The series was co-curated by local playwright Carlyle Brown, who is the Andrew W. Mellon Playwright-in-Residence at Illusion Theater. The festival consists of one full-length play, Zainabu Jallo’s “We Take Care of Our Own” (directed by Brown), about three elderly immigrant men who find themselves together at a care home.
That show runs Friday, Oct. 13 through Oct. 28. There will be a round-table conversation following Sunday’s matinee that includes Brown and the playwright to discuss “What is the African Diaspora?”
The festival also includes staged readings of two plays, Cassandra Medley’s “My Soul is Not Rested” and Tonderai Munyevu’s “Red Dragon,” on Saturday, Oct. 14.

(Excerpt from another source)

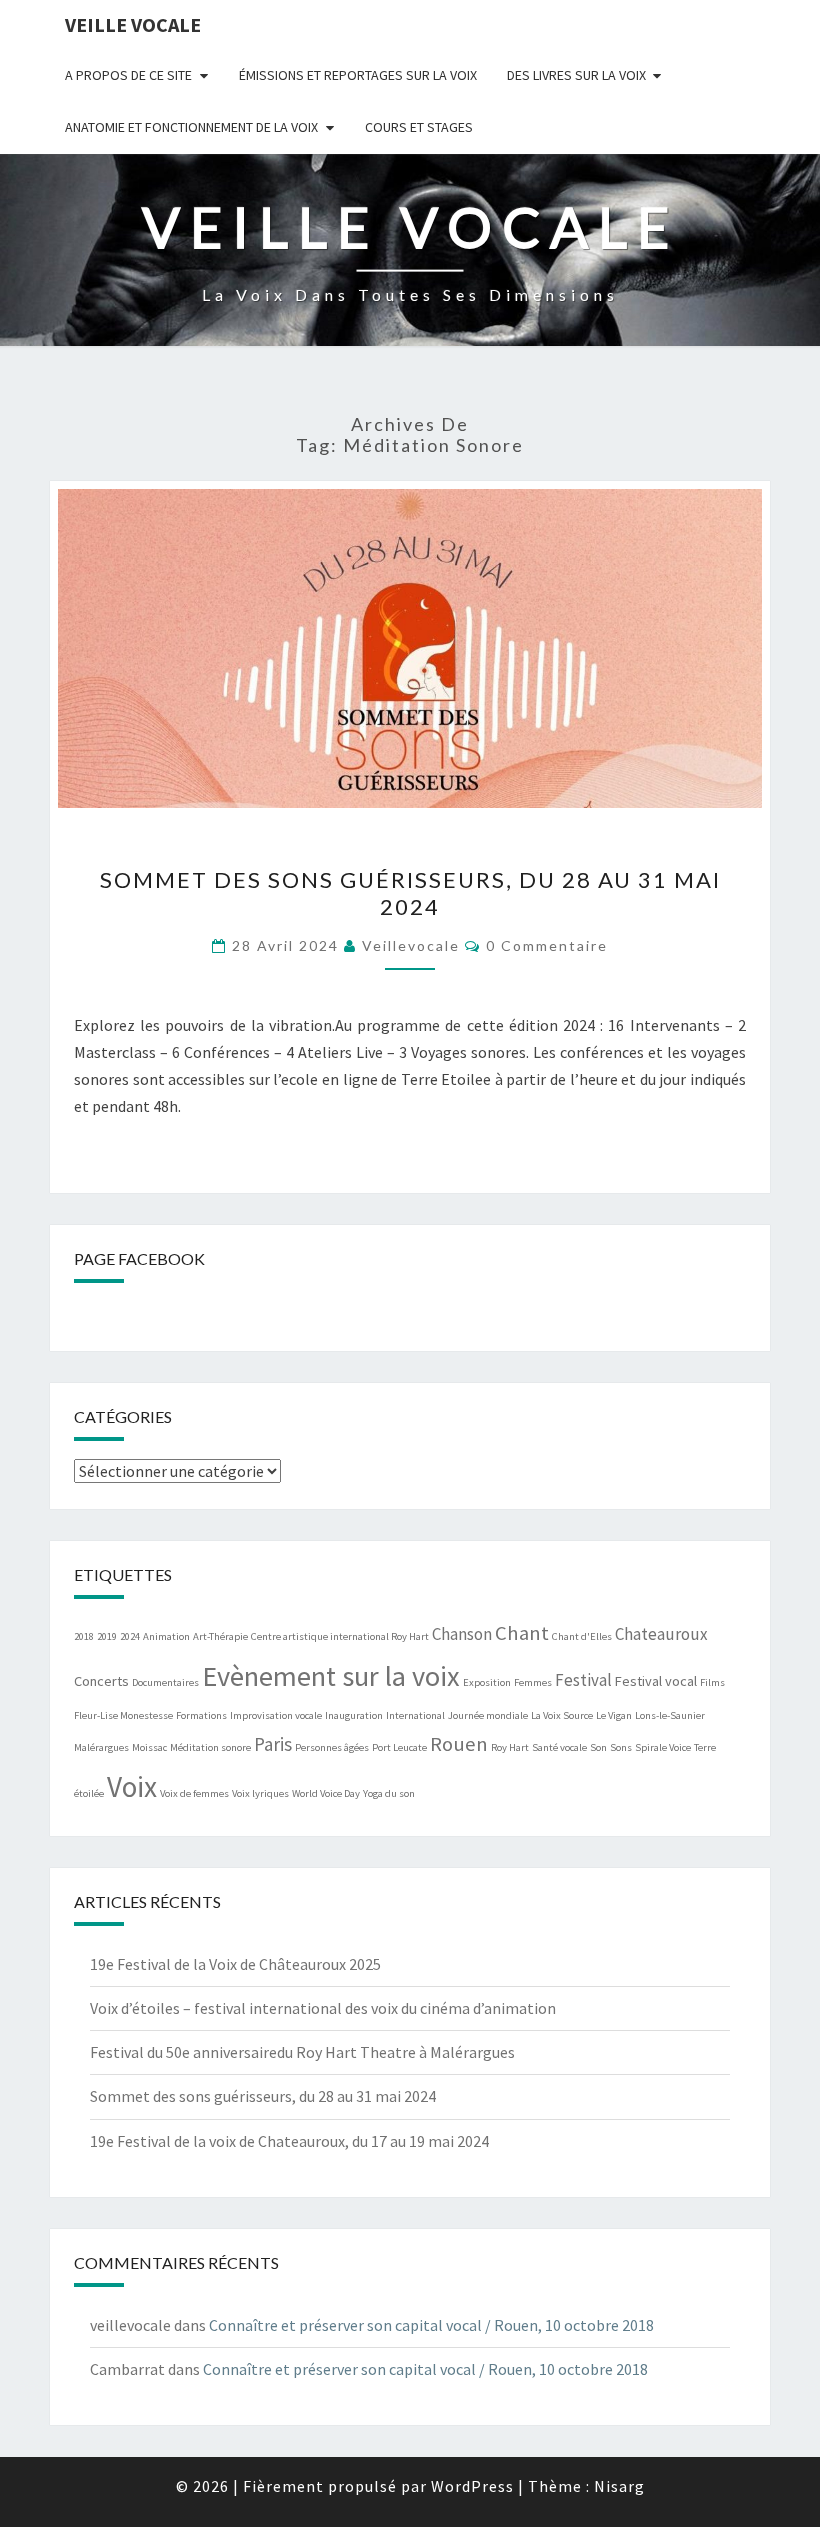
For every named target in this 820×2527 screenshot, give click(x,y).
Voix (132, 1786)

Williams is excited to see three different arts organizations — Camargo in France, the Illusion Theater and the Playwrights’ Center in Minneapolis —coming together to tell the varied stories of the diaspora, adding “We get to discover for ourselves how they are different and how we are alike.”
Dance/installation artist Anat Shinar of Minneapolis is looking forward to the upcoming gallery exhibit for painter Owen Brown. His new show, “Myriorama,” takes its title from a 19th-century children’s game, where picture cards could be rearranged to create new images. Brown’s interactive exhibit contains 451 abstracts, each one-foot square, that are attached to the wall with Velcro. Visitors are encouraged to rearrange them.
“Owen’s work is always about something bigger than himself,” says Shinar, “and this new series beautifully demonstrates how individual pieces contribute to creating the whole and with seeming possibilities.”
The show opens Sat., Oct. 14, with an artist reception from 5-8 p.m. at the Veronique Wantz Gallery in Minneapolis’ North Loop. The show runs through Nov. 11.